> **EXERCISE**: The required output is every record, reproduced exactly.

Source records

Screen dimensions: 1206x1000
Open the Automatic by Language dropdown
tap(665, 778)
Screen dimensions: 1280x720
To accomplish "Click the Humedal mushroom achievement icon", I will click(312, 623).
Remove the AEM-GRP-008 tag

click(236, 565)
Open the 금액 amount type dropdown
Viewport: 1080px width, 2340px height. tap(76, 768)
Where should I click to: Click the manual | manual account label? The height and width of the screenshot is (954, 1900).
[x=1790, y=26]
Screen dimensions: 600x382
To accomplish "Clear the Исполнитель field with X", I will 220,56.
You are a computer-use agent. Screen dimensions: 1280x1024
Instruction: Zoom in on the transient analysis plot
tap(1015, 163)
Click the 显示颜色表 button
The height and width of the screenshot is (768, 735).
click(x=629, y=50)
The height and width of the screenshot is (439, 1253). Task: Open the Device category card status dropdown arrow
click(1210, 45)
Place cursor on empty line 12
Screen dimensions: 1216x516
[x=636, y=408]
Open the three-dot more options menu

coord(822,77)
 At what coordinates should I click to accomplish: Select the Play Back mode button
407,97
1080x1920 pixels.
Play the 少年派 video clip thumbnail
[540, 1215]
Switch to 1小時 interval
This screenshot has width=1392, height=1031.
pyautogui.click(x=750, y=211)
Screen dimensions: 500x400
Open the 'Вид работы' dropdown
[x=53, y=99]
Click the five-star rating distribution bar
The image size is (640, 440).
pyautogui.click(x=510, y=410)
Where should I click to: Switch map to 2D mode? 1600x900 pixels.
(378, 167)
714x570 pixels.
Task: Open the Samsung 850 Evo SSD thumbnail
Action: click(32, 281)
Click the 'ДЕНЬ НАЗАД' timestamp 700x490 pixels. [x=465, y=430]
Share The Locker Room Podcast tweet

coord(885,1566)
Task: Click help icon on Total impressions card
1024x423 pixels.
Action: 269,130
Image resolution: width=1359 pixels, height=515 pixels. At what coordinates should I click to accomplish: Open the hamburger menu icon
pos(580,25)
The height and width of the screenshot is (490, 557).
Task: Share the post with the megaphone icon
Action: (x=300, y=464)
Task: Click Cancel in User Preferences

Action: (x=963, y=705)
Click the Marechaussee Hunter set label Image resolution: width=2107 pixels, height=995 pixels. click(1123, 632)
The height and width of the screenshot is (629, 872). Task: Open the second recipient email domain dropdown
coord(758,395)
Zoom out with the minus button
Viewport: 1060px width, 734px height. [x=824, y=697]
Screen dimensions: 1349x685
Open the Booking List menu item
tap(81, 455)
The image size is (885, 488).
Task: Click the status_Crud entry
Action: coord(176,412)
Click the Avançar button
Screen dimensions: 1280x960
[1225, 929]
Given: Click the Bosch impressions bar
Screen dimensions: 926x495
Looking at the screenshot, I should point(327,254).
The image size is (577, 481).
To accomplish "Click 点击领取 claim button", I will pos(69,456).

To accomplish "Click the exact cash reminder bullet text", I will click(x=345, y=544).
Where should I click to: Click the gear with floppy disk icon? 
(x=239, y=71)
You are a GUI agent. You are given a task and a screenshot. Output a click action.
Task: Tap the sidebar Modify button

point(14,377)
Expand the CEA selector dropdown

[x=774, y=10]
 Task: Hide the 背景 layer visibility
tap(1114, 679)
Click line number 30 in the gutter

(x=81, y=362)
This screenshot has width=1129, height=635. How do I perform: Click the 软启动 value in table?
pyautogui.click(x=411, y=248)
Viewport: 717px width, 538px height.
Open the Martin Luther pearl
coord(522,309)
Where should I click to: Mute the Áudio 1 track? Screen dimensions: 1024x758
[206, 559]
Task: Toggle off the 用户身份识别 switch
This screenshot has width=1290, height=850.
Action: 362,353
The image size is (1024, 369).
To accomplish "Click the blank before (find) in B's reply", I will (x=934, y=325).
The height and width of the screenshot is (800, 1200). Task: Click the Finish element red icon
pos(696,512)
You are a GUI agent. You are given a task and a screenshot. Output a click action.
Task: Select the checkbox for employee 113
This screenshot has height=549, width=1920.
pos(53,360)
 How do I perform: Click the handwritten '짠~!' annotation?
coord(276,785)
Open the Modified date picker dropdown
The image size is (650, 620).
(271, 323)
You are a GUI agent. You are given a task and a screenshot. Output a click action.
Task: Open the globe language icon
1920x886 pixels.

> **OUTPUT**:
Screen dimensions: 1206x1000
Open the Automatic by Language dropdown
tap(665, 778)
Screen dimensions: 1280x720
To accomplish "Click the Humedal mushroom achievement icon", I will click(312, 623).
Remove the AEM-GRP-008 tag

click(236, 565)
Open the 금액 amount type dropdown
Viewport: 1080px width, 2340px height. tap(76, 768)
Where should I click to: Click the manual | manual account label? The height and width of the screenshot is (954, 1900).
[x=1790, y=26]
Screen dimensions: 600x382
To accomplish "Clear the Исполнитель field with X", I will 220,56.
You are a computer-use agent. Screen dimensions: 1280x1024
Instruction: Zoom in on the transient analysis plot
tap(1015, 163)
Click the 显示颜色表 button
The height and width of the screenshot is (768, 735).
click(x=629, y=50)
The height and width of the screenshot is (439, 1253). Task: Open the Device category card status dropdown arrow
click(1210, 45)
Place cursor on empty line 12
Screen dimensions: 1216x516
[x=636, y=408]
Open the three-dot more options menu

coord(822,77)
 At what coordinates should I click to accomplish: Select the Play Back mode button
407,97
1080x1920 pixels.
Play the 少年派 video clip thumbnail
[540, 1215]
Switch to 1小時 interval
This screenshot has width=1392, height=1031.
pyautogui.click(x=750, y=211)
Screen dimensions: 500x400
Open the 'Вид работы' dropdown
[x=53, y=99]
Click the five-star rating distribution bar
The image size is (640, 440).
pyautogui.click(x=510, y=410)
Where should I click to: Switch map to 2D mode? 1600x900 pixels.
(378, 167)
714x570 pixels.
Task: Open the Samsung 850 Evo SSD thumbnail
Action: click(32, 281)
Click the 'ДЕНЬ НАЗАД' timestamp 700x490 pixels. [x=465, y=430]
Share The Locker Room Podcast tweet

coord(885,1566)
Task: Click help icon on Total impressions card
1024x423 pixels.
Action: 269,130
Image resolution: width=1359 pixels, height=515 pixels. At what coordinates should I click to accomplish: Open the hamburger menu icon
pos(580,25)
The height and width of the screenshot is (490, 557).
Task: Share the post with the megaphone icon
Action: (x=300, y=464)
Task: Click Cancel in User Preferences

Action: (x=963, y=705)
Click the Marechaussee Hunter set label Image resolution: width=2107 pixels, height=995 pixels. click(1123, 632)
The height and width of the screenshot is (629, 872). Task: Open the second recipient email domain dropdown
coord(758,395)
Zoom out with the minus button
Viewport: 1060px width, 734px height. [x=824, y=697]
Screen dimensions: 1349x685
Open the Booking List menu item
tap(81, 455)
The image size is (885, 488).
Task: Click the status_Crud entry
Action: coord(176,412)
Click the Avançar button
Screen dimensions: 1280x960
[1225, 929]
Given: Click the Bosch impressions bar
Screen dimensions: 926x495
Looking at the screenshot, I should point(327,254).
The image size is (577, 481).
To accomplish "Click 点击领取 claim button", I will pos(69,456).

To accomplish "Click the exact cash reminder bullet text", I will click(x=345, y=544).
Where should I click to: Click the gear with floppy disk icon? 
(x=239, y=71)
You are a GUI agent. You are given a task and a screenshot. Output a click action.
Task: Tap the sidebar Modify button

point(14,377)
Expand the CEA selector dropdown

[x=774, y=10]
 Task: Hide the 背景 layer visibility
tap(1114, 679)
Click line number 30 in the gutter

(x=81, y=362)
This screenshot has width=1129, height=635. How do I perform: Click the 软启动 value in table?
pyautogui.click(x=411, y=248)
Viewport: 717px width, 538px height.
Open the Martin Luther pearl
coord(522,309)
Where should I click to: Mute the Áudio 1 track? Screen dimensions: 1024x758
[206, 559]
Task: Toggle off the 用户身份识别 switch
This screenshot has width=1290, height=850.
Action: 362,353
The image size is (1024, 369).
To accomplish "Click the blank before (find) in B's reply", I will (x=934, y=325).
The height and width of the screenshot is (800, 1200). Task: Click the Finish element red icon
pos(696,512)
You are a GUI agent. You are given a task and a screenshot. Output a click action.
Task: Select the checkbox for employee 113
This screenshot has height=549, width=1920.
pos(53,360)
 How do I perform: Click the handwritten '짠~!' annotation?
coord(276,785)
Open the Modified date picker dropdown
The image size is (650, 620).
(271, 323)
You are a GUI agent. You are given a task and a screenshot. Output a click action.
Task: Open the globe language icon
1920x886 pixels.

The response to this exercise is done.